The violence has especially worsened since the United Nations monitoring mission suspended its activities on 16 June. It has remained hobbled in Damascus and other major cities. As a result, Kofi Annan, the special envoy of the United Nations and the Arab League, is convening an international conference of major powers and Syria’s neighbors in Geneva, many of whom are pushing for a political solution that would involve the removal of Mr. Assad.
That would make the conference of Syrian opposition figures even more important, but sniping among them has begun. A statement released by the Syrian National Coalition, a group led by a Syrian human rights activist, Ammar Qurabi, said the council should be considered one of many factions. “Negotiating or having dialogue with any one opposition faction is against the will of the people and the Syrian revolution,” the group said.
Even the Syrian National Council is a mixture of many factions, and Free Syrian Army officers have yet to acknowledge any particular political leadership. A Free Syrian Army commander, Colonel Riad al-Assad, and other rebel officers have at times been openly critical of the Syrian National Council.
On the ground in Syria, fighters have been exultant about their recent successes, however Pyrrhic they appear to be. Moaz, an activist from Damascus, said in a Skype interview that he recently visited Hammih in central Syria and was stunned to see the entire city under the Free Syrian Army’s control. “I couldn’t believe my eyes. There was no presence of government forces or regime people,” he said. There were also, however, no residents left in the city.
Many of the rebels’ victories so far have been, at best, qualified. The blasts in Damascus wounded a few people, according to Syrian authorities. The attack on the television station  disabled its broadcasts for less than a day, and while seven guards and news media workers were reported killed, the deaths also brought international and American condemnation for an attack on journalists.
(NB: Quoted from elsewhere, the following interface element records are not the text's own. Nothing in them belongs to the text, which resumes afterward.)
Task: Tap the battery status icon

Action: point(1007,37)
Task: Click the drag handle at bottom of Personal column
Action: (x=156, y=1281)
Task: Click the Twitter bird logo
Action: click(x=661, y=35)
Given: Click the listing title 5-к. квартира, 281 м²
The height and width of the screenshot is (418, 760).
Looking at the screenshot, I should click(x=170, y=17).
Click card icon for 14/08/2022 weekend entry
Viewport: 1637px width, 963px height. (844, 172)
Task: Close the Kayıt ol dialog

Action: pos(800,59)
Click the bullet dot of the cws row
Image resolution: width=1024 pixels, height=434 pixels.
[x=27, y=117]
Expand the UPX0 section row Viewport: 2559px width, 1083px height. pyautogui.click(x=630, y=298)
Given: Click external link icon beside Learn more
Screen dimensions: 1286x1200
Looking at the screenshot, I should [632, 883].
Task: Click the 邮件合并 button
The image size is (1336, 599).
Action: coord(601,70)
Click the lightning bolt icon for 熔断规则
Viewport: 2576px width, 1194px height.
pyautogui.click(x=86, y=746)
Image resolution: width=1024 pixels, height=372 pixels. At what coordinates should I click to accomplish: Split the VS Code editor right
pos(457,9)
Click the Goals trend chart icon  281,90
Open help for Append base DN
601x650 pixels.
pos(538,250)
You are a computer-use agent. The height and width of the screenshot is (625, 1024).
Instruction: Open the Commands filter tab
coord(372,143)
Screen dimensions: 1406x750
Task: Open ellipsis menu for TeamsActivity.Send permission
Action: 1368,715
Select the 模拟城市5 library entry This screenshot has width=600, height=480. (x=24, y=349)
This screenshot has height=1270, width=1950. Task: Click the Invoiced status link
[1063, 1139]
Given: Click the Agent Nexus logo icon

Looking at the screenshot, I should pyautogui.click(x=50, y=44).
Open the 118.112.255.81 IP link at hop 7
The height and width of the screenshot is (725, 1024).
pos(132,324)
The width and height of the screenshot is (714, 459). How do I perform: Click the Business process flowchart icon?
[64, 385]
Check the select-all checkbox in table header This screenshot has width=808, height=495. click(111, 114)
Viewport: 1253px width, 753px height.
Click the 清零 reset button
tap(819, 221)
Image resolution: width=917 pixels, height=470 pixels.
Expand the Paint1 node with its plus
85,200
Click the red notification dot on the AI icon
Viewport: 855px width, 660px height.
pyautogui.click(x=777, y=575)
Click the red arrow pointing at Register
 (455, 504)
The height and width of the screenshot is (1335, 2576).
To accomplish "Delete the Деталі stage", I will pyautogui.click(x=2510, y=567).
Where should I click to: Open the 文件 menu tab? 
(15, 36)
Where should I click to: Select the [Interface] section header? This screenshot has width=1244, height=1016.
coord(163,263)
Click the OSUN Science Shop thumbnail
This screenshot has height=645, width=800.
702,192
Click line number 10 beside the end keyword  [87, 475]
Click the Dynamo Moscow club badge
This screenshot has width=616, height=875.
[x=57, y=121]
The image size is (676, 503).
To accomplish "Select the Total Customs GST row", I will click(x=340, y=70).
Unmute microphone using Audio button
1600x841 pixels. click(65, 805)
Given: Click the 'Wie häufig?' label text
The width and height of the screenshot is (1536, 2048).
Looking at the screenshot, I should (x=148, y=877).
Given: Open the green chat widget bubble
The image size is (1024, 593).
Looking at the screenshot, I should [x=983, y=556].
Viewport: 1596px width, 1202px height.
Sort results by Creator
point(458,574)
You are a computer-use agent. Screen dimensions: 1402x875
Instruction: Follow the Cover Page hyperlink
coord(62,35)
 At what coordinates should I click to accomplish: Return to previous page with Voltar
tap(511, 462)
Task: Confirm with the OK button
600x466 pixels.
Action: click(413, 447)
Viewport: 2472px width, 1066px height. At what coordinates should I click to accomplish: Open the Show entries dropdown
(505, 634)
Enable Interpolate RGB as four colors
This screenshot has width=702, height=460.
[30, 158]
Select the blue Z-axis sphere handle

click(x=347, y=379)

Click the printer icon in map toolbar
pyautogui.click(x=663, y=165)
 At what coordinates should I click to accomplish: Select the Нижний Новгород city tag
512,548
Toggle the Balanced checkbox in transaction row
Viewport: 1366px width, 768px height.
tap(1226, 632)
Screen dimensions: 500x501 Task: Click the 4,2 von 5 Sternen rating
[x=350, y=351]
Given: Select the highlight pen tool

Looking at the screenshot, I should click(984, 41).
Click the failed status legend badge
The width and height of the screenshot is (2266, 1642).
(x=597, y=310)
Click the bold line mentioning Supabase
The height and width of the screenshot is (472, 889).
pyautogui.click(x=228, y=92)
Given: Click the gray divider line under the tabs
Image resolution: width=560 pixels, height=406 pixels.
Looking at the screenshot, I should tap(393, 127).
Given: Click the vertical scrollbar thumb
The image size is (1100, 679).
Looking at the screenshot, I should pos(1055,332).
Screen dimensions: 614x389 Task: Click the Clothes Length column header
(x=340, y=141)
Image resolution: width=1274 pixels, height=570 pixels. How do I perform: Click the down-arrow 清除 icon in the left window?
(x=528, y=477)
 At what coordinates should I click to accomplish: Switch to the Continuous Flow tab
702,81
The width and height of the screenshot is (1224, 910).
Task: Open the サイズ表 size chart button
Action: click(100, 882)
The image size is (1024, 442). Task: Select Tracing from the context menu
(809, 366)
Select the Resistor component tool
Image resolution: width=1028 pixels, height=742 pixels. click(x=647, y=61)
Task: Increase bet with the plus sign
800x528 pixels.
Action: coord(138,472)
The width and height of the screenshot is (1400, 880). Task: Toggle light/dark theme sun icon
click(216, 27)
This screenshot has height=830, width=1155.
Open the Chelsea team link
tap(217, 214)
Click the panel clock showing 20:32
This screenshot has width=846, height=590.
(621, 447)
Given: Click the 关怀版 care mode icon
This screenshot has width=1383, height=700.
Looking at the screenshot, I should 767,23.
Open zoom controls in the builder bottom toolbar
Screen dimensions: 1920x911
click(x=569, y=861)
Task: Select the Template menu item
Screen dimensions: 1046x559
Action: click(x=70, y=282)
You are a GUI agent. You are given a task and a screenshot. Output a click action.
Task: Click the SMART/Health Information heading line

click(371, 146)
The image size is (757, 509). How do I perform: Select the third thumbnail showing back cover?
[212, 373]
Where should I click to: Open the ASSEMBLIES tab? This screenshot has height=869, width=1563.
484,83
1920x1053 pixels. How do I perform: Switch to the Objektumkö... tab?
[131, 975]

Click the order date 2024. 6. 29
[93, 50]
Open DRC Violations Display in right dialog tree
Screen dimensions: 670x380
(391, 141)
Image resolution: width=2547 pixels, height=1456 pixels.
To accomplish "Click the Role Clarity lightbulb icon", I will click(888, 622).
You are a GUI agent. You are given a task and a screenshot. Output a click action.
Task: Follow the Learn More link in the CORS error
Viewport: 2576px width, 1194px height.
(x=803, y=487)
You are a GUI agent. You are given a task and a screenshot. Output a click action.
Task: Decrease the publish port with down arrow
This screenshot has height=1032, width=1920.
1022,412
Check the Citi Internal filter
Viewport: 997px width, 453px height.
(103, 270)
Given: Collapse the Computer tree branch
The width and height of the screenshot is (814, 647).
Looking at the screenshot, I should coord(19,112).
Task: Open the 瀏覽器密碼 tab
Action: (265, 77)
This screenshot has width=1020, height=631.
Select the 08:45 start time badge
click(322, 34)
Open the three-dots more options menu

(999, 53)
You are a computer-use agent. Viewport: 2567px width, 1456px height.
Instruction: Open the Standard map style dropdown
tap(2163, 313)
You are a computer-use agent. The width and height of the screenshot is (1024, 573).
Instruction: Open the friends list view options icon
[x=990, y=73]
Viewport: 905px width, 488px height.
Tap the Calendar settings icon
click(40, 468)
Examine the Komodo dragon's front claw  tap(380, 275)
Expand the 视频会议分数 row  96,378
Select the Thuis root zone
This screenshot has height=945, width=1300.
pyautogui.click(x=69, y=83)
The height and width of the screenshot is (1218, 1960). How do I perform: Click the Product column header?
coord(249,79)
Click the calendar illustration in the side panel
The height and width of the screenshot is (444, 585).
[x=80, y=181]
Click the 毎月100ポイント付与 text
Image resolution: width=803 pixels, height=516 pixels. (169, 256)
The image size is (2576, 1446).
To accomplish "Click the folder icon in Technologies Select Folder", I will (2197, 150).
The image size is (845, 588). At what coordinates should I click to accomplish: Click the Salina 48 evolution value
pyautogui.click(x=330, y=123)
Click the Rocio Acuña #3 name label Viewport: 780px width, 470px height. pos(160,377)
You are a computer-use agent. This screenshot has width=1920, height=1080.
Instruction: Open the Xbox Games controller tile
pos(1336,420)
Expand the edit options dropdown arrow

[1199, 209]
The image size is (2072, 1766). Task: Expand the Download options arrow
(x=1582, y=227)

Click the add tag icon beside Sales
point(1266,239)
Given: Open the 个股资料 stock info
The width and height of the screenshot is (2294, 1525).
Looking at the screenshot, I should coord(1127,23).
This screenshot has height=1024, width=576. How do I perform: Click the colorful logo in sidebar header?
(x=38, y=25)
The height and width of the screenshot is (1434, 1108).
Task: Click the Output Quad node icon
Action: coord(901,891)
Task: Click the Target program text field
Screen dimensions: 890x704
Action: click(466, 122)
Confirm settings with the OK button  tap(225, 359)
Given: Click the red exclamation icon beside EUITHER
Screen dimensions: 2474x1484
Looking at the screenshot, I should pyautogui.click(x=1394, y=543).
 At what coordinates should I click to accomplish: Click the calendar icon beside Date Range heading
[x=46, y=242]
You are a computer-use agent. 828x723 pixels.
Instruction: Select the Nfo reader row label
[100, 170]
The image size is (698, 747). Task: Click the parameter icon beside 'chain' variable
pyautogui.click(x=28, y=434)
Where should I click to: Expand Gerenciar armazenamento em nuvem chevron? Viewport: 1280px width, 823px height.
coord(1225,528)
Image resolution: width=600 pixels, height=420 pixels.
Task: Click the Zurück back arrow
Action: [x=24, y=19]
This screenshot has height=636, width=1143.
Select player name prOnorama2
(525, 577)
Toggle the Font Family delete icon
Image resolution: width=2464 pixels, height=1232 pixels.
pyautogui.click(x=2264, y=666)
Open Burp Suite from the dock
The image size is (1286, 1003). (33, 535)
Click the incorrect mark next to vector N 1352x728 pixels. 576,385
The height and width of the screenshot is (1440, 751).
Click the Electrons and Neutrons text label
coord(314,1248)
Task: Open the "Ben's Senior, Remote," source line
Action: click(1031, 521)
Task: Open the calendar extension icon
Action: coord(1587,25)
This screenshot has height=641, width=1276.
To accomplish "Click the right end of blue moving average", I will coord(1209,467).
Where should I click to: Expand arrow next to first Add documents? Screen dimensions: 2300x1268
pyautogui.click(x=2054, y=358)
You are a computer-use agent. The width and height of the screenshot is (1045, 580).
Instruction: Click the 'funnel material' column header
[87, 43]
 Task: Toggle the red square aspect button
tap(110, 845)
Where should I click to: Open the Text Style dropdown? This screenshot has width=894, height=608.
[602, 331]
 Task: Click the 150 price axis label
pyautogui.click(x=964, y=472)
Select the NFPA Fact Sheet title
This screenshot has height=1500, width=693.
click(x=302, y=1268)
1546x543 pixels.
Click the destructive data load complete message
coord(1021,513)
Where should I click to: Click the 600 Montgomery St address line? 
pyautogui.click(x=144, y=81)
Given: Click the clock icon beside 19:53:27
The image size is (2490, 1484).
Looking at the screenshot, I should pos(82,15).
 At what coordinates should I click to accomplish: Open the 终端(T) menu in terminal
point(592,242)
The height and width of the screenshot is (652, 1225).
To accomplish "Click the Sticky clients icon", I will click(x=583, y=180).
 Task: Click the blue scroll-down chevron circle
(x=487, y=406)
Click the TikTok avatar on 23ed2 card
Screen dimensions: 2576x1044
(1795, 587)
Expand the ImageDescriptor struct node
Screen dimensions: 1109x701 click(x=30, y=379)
Rebels initially sought to present that attack’s perpetrators as a defecting unit of the elite Republican Guard assigned to the television station, but local residents told journalists that the only guards there were local security guards, not military units. The attack on the Republican Guard base earlier in the week was described by the rebels themselves as only a probe by a small unit of fighters.
They still face a military machine half a million strong, and their lack of political unity makes it difficult for international backers to focus their support. “Even if we have a thousand FSA soldiers, that is nothing compared to the government’s military force,” Sara said. That makes the political cohesiveness of the opposition all the more important, he said. “I don’t deny that we have our differences,” he said, “but the opposition today is much better than yesterday.”
Rico says the group's name is reminiscent of the Free Wales Army, known to Brits at the time as the Fucking Welsh Arabs... And why is it that Rico can only hear Peter O'Toole's voice (in Lawrence of Arabia) saying 'Damascus'?